Grain Alpha-Pit traders needed

Discussion in 'Professional Trading' started by zf trader, Dec 12, 2005.

  1. I just got a call from a friend of my from Leftbridge Alberta. He is heading up a group of farmers who have formed a marketing group. I have suggested that they use the "portable alpha" approach. That is that they lock in the price of the crop for 95% of their cash flows and use 5% of cash flows as margin for a trading account that would attempt to outperform their static hedge of short grain futures and long Canadian dollars.

    To find this alpha for grains capital needs to be placed with someone in the pits who pays member rates. Does anyone know of a hedge fund or CTA or someone else who can generate alpha in down grain markets. Someone who trades a long gamma strategy would be preferable. It would also be better if they didn't get short theta.

    Finding alpha for $C should be easier as a great deal of the trade is electronic. Any help in pointing me in the direction of someone who could do this for me would be appreciated
  2. will2205


    What kind of grain are we talking about here?
  3. mcurto


  4. will2205


    Wheat, corn, beans?
  5. Thanks guys.
    They grow a lot of feed barley in Lethbridge. There is even a future for Lethbridge delivery on Winnipeg. They also grow alot of wheat and I am trying to get more information on types and usage. I farm in Ontario and things are different out west.

    They also grow pulse crops in the area but the hedging mechanism would involve OTC trading.
  6. will2205


    If they're growing spring wheat bring you business to minneapolis.
  7. ellokn


    You might want to contact the folks at the Winnipeg Grain Exchange.

    They will be happy to talk to you and neutral.
  8. I know one top notch market mind that would know of some people.

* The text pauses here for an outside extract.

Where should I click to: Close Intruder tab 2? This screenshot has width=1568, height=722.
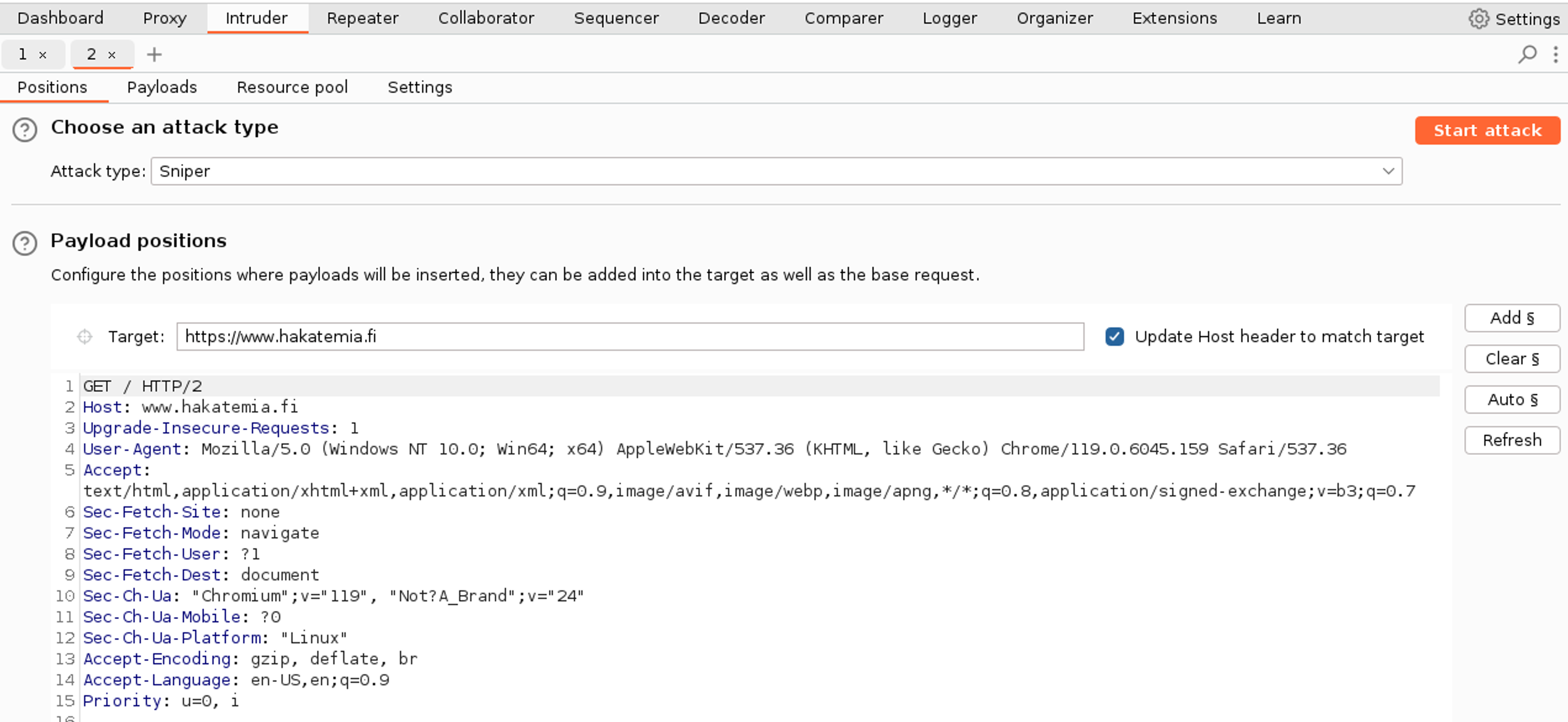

    Howard Simons is a tremendous resource for both delta hedging, and dynamic hedging and knowing the top commodity folks in the business.

    contact him at

    He may be able to help you. If not read his book, he shows over 200 ways to hedge corn and shows you how to determine the best hedge.
  9. Oh God! The dreaded "Texas Hedge"! The farmers should keep 95% of their pooled money for hedging their crops and merely use the remaining 5% to buy deep-out-of-the-money August Soybean call options at the end of March. If a "weather market" develops, the calls will explode in value and provide the "gravy" that the farmers are looking for once every 3 or 4 years.